══ Task input
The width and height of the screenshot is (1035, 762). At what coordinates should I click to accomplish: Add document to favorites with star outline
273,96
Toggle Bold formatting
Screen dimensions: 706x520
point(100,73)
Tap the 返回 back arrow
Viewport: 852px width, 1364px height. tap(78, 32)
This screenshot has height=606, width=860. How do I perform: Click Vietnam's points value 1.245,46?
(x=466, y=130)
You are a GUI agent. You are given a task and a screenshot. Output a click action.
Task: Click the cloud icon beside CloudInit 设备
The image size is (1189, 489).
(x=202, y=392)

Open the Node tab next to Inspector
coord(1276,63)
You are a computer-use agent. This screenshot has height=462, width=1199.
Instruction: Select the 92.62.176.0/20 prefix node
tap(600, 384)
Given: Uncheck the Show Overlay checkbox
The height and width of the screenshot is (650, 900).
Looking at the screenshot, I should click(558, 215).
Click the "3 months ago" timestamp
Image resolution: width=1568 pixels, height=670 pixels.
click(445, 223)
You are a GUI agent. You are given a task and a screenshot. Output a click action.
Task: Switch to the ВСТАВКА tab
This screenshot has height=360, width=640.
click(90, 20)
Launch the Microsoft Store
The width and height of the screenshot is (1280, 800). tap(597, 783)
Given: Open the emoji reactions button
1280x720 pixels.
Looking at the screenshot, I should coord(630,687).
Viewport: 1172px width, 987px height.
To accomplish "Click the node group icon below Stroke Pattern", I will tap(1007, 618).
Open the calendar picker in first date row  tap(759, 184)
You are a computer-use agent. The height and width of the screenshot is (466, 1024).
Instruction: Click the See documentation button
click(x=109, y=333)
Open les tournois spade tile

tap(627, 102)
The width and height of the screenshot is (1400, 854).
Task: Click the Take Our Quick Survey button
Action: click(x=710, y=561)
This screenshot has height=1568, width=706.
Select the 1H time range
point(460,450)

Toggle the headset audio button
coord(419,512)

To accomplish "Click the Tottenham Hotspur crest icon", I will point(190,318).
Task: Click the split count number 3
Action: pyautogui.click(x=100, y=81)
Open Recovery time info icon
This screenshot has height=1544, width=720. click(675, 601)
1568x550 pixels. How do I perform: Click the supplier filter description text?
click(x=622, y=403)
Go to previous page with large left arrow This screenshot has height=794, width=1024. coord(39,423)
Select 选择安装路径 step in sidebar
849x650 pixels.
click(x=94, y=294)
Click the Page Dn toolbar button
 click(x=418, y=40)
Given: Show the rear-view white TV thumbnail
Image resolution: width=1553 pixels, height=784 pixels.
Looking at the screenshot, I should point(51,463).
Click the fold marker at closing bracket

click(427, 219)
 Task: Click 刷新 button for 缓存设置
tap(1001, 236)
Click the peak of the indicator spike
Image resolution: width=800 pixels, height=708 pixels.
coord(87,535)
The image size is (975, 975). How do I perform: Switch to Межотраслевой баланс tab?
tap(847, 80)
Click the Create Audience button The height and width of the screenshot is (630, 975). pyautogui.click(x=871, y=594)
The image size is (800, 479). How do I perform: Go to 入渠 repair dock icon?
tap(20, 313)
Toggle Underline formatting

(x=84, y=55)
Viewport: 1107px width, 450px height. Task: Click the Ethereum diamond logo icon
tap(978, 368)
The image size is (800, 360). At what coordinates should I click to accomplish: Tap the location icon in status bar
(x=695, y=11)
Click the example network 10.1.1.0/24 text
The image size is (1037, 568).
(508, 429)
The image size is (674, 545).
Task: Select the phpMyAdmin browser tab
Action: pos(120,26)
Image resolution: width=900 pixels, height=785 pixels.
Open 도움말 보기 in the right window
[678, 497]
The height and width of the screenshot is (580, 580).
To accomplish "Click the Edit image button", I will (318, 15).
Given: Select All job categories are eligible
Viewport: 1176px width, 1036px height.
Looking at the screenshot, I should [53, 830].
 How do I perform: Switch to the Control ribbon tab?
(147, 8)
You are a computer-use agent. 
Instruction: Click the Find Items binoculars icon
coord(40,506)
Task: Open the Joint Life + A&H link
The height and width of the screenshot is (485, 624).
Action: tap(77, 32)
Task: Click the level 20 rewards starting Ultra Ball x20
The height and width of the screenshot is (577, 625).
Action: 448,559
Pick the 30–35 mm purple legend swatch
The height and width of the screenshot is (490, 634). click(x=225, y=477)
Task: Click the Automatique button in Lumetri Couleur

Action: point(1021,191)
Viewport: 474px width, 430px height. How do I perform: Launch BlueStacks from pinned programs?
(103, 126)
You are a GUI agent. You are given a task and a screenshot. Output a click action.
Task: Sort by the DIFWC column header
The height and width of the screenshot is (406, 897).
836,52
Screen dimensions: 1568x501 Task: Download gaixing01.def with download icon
════
Your goal: Exactly as written above, copy out all the records.

Result for this task:
The width and height of the screenshot is (1035, 762). At what coordinates should I click to accomplish: Add document to favorites with star outline
273,96
Toggle Bold formatting
Screen dimensions: 706x520
point(100,73)
Tap the 返回 back arrow
Viewport: 852px width, 1364px height. tap(78, 32)
This screenshot has height=606, width=860. How do I perform: Click Vietnam's points value 1.245,46?
(x=466, y=130)
You are a GUI agent. You are given a task and a screenshot. Output a click action.
Task: Click the cloud icon beside CloudInit 设备
The image size is (1189, 489).
(x=202, y=392)

Open the Node tab next to Inspector
coord(1276,63)
You are a computer-use agent. This screenshot has height=462, width=1199.
Instruction: Select the 92.62.176.0/20 prefix node
tap(600, 384)
Given: Uncheck the Show Overlay checkbox
The height and width of the screenshot is (650, 900).
Looking at the screenshot, I should click(558, 215).
Click the "3 months ago" timestamp
Image resolution: width=1568 pixels, height=670 pixels.
click(445, 223)
You are a GUI agent. You are given a task and a screenshot. Output a click action.
Task: Switch to the ВСТАВКА tab
This screenshot has height=360, width=640.
click(90, 20)
Launch the Microsoft Store
The width and height of the screenshot is (1280, 800). tap(597, 783)
Given: Open the emoji reactions button
1280x720 pixels.
Looking at the screenshot, I should coord(630,687).
Viewport: 1172px width, 987px height.
To accomplish "Click the node group icon below Stroke Pattern", I will tap(1007, 618).
Open the calendar picker in first date row  tap(759, 184)
You are a computer-use agent. The height and width of the screenshot is (466, 1024).
Instruction: Click the See documentation button
click(x=109, y=333)
Open les tournois spade tile

tap(627, 102)
The width and height of the screenshot is (1400, 854).
Task: Click the Take Our Quick Survey button
Action: click(x=710, y=561)
This screenshot has height=1568, width=706.
Select the 1H time range
point(460,450)

Toggle the headset audio button
coord(419,512)

To accomplish "Click the Tottenham Hotspur crest icon", I will point(190,318).
Task: Click the split count number 3
Action: pyautogui.click(x=100, y=81)
Open Recovery time info icon
This screenshot has height=1544, width=720. click(675, 601)
1568x550 pixels. How do I perform: Click the supplier filter description text?
click(x=622, y=403)
Go to previous page with large left arrow This screenshot has height=794, width=1024. coord(39,423)
Select 选择安装路径 step in sidebar
849x650 pixels.
click(x=94, y=294)
Click the Page Dn toolbar button
 click(x=418, y=40)
Given: Show the rear-view white TV thumbnail
Image resolution: width=1553 pixels, height=784 pixels.
Looking at the screenshot, I should point(51,463).
Click the fold marker at closing bracket

click(427, 219)
 Task: Click 刷新 button for 缓存设置
tap(1001, 236)
Click the peak of the indicator spike
Image resolution: width=800 pixels, height=708 pixels.
coord(87,535)
The image size is (975, 975). How do I perform: Switch to Межотраслевой баланс tab?
tap(847, 80)
Click the Create Audience button The height and width of the screenshot is (630, 975). pyautogui.click(x=871, y=594)
The image size is (800, 479). How do I perform: Go to 入渠 repair dock icon?
tap(20, 313)
Toggle Underline formatting

(x=84, y=55)
Viewport: 1107px width, 450px height. Task: Click the Ethereum diamond logo icon
tap(978, 368)
The image size is (800, 360). At what coordinates should I click to accomplish: Tap the location icon in status bar
(x=695, y=11)
Click the example network 10.1.1.0/24 text
The image size is (1037, 568).
(508, 429)
The image size is (674, 545).
Task: Select the phpMyAdmin browser tab
Action: pos(120,26)
Image resolution: width=900 pixels, height=785 pixels.
Open 도움말 보기 in the right window
[678, 497]
The height and width of the screenshot is (580, 580).
To accomplish "Click the Edit image button", I will (318, 15).
Given: Select All job categories are eligible
Viewport: 1176px width, 1036px height.
Looking at the screenshot, I should [53, 830].
 How do I perform: Switch to the Control ribbon tab?
(147, 8)
You are a computer-use agent. 
Instruction: Click the Find Items binoculars icon
coord(40,506)
Task: Open the Joint Life + A&H link
The height and width of the screenshot is (485, 624).
Action: tap(77, 32)
Task: Click the level 20 rewards starting Ultra Ball x20
The height and width of the screenshot is (577, 625).
Action: 448,559
Pick the 30–35 mm purple legend swatch
The height and width of the screenshot is (490, 634). click(x=225, y=477)
Task: Click the Automatique button in Lumetri Couleur

Action: point(1021,191)
Viewport: 474px width, 430px height. How do I perform: Launch BlueStacks from pinned programs?
(103, 126)
You are a GUI agent. You are given a task and a screenshot. Output a click action.
Task: Sort by the DIFWC column header
The height and width of the screenshot is (406, 897).
836,52
Screen dimensions: 1568x501 Task: Download gaixing01.def with download icon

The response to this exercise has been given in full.